Records for the task:
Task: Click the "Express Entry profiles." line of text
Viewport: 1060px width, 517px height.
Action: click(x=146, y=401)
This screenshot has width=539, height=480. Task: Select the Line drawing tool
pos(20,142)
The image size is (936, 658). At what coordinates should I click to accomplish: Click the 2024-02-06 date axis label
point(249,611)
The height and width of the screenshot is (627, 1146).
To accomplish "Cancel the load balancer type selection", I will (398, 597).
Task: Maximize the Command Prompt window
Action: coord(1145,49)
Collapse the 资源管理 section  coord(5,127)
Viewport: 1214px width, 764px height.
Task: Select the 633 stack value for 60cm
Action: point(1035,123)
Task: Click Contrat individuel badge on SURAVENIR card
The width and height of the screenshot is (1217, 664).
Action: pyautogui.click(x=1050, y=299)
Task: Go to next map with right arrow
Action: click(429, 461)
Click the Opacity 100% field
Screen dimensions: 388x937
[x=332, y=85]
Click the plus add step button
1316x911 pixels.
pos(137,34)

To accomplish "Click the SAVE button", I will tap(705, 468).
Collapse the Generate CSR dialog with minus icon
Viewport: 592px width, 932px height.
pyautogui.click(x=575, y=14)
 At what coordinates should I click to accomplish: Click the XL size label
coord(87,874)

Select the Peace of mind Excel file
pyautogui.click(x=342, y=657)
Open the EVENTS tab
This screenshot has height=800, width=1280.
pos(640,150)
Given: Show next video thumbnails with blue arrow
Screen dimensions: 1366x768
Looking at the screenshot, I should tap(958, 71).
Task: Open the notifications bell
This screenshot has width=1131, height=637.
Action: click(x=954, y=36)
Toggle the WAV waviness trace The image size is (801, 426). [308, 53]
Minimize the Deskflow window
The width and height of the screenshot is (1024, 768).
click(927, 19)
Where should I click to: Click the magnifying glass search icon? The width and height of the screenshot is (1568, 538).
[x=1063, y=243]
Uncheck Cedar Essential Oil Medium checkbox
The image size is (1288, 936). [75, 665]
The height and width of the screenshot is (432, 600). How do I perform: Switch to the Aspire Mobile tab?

Exercise instructions:
In the listing above, find the line containing "Select the Peace of mind Excel file" and the line containing "Task: Open the notifications bell", then quote both, plus every line between them, exactly as written.

Response for this exercise:
Select the Peace of mind Excel file
pyautogui.click(x=342, y=657)
Open the EVENTS tab
This screenshot has height=800, width=1280.
pos(640,150)
Given: Show next video thumbnails with blue arrow
Screen dimensions: 1366x768
Looking at the screenshot, I should tap(958, 71).
Task: Open the notifications bell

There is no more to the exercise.